A guy moves into a new neighborhood...
And a r**... knocks on the door. The guy opens and the r**... says "howdy neighbor! welcome to the neighborhood! Tonight I'm gona throw a party in your honor - there's gona be a whole lot of dancin, a whole lot of drinkin and a whole lot of screwin!"
The guy replies "sounds great! What should I bring?" The r**... replies "wellp - you can bring whatever you want, it's just gona be you and me"
Have you been drinking sir?
"Been drinking tonight sir?" The policeman asked.
"I had one earlier, but that was all," I replied.
"I think you've had a few more than that sir. Would you step out of the van please."
"Why?" I asked.
"Because the Postman Pat ride isn't really designed for adults and there's children waiting for their go."

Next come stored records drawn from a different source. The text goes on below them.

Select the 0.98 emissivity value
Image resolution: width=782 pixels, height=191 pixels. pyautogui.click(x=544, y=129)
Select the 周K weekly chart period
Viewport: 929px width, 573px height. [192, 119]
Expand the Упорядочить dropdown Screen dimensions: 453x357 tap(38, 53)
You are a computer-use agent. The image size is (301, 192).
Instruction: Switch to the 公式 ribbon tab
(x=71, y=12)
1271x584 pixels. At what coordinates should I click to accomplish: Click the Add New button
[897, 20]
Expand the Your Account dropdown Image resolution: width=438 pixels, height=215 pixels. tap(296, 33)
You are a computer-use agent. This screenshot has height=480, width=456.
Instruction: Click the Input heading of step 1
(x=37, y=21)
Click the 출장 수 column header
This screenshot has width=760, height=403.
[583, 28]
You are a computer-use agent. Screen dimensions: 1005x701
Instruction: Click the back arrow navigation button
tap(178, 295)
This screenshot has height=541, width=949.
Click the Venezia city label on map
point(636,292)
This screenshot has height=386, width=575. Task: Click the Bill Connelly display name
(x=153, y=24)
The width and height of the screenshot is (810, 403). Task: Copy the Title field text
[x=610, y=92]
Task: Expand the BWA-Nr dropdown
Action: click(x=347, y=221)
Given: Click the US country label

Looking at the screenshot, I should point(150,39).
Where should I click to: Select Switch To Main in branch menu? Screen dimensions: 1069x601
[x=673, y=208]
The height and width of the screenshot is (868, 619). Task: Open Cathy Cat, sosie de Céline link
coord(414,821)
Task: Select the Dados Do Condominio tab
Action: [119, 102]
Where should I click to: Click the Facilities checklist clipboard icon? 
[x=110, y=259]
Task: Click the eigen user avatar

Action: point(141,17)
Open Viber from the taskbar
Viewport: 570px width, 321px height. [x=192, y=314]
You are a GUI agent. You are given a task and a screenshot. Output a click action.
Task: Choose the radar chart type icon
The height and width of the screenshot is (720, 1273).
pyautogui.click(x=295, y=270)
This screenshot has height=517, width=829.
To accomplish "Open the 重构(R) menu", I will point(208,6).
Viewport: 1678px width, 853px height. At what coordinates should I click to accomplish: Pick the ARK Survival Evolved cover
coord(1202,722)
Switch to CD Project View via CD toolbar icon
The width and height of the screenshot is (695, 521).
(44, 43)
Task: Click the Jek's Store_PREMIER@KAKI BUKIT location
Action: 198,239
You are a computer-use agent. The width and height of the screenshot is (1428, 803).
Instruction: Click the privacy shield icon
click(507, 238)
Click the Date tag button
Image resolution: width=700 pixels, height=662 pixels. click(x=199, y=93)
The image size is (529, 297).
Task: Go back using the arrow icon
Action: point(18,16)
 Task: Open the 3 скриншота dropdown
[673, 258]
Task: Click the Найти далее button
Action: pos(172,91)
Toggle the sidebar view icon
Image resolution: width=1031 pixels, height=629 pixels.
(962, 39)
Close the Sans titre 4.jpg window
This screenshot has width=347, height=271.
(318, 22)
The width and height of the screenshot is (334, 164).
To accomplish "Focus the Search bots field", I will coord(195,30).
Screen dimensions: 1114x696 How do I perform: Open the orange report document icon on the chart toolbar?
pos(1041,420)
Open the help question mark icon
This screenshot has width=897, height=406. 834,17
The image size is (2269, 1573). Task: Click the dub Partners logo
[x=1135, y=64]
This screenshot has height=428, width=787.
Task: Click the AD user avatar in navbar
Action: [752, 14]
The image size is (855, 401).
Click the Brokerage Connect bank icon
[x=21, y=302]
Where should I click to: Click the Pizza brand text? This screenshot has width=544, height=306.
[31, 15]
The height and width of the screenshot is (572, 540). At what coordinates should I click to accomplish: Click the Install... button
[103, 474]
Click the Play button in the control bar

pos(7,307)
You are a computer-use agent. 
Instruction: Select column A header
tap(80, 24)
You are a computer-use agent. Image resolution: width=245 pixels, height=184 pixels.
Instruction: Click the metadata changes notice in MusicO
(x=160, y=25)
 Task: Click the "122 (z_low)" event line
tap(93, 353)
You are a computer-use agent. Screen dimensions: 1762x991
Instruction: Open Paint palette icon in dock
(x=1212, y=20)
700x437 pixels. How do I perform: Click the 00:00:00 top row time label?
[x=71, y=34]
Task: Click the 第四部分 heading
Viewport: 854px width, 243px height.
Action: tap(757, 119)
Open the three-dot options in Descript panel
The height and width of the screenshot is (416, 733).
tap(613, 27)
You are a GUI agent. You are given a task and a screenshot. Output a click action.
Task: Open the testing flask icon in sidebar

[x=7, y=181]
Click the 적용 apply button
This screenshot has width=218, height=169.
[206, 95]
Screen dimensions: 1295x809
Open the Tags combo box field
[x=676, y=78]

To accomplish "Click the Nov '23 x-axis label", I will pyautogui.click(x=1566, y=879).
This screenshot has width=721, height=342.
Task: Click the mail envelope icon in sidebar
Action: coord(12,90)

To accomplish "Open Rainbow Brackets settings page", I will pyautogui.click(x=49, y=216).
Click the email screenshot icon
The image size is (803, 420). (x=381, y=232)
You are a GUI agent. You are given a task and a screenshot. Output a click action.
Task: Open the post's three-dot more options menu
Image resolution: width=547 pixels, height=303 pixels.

New Drinking Age in Alabama
They raised the drinking age to 32 in Alabama to keep alcohol out of high schools.
Why is drinking American beer like making love in a canoe?
What's a drinking game you can play by yourself?
Alcoholism

New drinking game! Draw a card. If it's black take a shot.
I call it the Ferguson
There's a new drinking game...
You draw a random card from a deck & if it's black you take a shot....
We call it "Ferguson"
The drinking age in Alabama has changed to 25
Lawmakers warrant this by saying it is meant to keep alcohol out of high school
Why should you never go drinking if you wear a monocle?
Because then you'd be a barnacle.
You can explore drinkin comin reddit one liners, including funnies and gags. Read them and you will understand what jokes are funny? Those of you who have teens can tell them clean drinkin havin dad jokes. There are also drinkin puns for kids, 5 year olds, boys and girls.
Sometimes when I go out drinking...
...and hit on girls, they call me ugly. That is, until I tell them how much money I make. Then they call me ugly and poor.
(original joke that a friend just came up with)
DRINKING BUDDIES
Two men are sitting next to each other in an Irish-style pub in New York City and both order pints of Guinness. One of them turns to the other and asks, "So where are you from?"
"I'm from Ireland."
"Me too! I'll drink to that."
They both finish their pints and order two more.
"Where in Ireland are you from?"
"Dublin."
"Me too! I'll drink to that."
They both finish their pints and order two more.
"Where in Dublin are you from?"
"The East Side."
"The East Side? Me too! What a coincidence! I'll drink to that!"
They both finish their pints and order two more.
"Where on the East Side are you from?"
"McDonagh Street."
"Me too! This is incredible! I'll drink to that."
As the bartender pours them another two pints, another customer at the bar says to him, "That's amazing! I can't believe they're from the same street in Dublin. What's going on?"
"Oh, it's nothing amazing," says the bartender."It's just the Ferguson twins getting sloshed again."
I was drinking at a bar so i took the bus home
Seemed like a good idea at the time but i've never driven a bus before...
I Have a serious drinking problem.
I dont have a drink in my hand!
I'm done drinking for good...
Now I drink for Evil.

Drinking water in africa
hashtag nofilter
I was drinking my favorite liquor the other night...
...while sitting in front of my fireplace. I was feeling a pretty good buzz when all of a sudden I began to hallucinate, and out from the top of the fireplace sprung the disembodied head of Jane Fonda! Normally I would find this odd, but you know what they say:
Absinthe makes the hearth grow Fonda.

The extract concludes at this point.